+++ Source records

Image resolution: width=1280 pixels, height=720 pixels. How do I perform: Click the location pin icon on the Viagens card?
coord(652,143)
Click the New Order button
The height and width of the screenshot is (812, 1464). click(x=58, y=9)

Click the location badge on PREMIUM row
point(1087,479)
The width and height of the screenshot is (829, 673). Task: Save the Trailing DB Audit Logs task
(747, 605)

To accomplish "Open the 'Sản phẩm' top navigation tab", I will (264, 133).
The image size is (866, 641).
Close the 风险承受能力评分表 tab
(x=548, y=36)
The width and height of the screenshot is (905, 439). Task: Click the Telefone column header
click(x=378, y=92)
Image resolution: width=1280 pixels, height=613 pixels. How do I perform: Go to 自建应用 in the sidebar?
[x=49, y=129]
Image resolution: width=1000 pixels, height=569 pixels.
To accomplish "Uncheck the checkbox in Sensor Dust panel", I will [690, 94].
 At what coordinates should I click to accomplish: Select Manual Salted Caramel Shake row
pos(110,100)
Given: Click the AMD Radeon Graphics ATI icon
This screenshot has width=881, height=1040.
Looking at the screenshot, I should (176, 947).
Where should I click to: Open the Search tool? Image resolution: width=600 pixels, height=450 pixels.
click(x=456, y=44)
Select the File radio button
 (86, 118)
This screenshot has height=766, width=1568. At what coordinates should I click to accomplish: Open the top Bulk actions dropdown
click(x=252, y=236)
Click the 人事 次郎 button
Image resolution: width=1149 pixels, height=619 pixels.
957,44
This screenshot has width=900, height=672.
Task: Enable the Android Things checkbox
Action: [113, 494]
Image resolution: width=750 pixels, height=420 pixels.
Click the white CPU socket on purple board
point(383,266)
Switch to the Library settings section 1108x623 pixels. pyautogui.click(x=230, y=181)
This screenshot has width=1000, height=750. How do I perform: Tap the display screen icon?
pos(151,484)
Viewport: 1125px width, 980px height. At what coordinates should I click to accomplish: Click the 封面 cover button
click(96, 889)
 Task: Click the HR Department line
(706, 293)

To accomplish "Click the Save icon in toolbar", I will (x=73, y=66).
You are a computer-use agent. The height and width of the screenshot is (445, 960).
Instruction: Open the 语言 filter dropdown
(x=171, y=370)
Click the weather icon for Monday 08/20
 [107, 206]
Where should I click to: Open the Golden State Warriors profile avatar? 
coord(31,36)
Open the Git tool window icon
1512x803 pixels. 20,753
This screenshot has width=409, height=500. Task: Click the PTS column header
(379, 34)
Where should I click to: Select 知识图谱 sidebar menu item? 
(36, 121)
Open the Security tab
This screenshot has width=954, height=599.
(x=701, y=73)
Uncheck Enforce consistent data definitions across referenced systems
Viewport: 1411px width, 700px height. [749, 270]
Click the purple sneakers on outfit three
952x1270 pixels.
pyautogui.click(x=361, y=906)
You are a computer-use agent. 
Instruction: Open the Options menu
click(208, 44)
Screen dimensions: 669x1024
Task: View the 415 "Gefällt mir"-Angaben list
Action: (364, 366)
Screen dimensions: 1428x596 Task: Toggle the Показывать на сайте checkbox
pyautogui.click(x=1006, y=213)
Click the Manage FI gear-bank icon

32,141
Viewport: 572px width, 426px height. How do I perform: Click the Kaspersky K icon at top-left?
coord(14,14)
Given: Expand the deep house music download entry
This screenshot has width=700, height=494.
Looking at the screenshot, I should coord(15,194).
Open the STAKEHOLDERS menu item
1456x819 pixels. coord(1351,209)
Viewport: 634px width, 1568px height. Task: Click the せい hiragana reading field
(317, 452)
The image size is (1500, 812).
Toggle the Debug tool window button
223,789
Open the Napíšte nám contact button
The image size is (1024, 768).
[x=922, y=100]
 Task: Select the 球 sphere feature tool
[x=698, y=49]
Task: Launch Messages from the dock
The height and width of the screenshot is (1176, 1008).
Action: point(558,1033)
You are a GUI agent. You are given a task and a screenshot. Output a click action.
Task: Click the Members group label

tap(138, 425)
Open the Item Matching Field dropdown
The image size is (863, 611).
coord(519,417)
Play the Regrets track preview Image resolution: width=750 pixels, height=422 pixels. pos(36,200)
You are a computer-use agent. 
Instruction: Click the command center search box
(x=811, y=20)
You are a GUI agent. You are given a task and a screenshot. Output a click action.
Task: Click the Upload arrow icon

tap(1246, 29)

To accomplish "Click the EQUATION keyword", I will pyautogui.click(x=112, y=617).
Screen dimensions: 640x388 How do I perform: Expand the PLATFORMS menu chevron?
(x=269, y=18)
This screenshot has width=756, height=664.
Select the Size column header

++++++

§ What is required
Filter the records above down to the lines containing "will".

§ Problem solution
To accomplish "Open the 'Sản phẩm' top navigation tab", I will (264, 133).
To accomplish "Uncheck the checkbox in Sensor Dust panel", I will [690, 94].
To accomplish "Click the Save icon in toolbar", I will (x=73, y=66).
To accomplish "Click the EQUATION keyword", I will pyautogui.click(x=112, y=617).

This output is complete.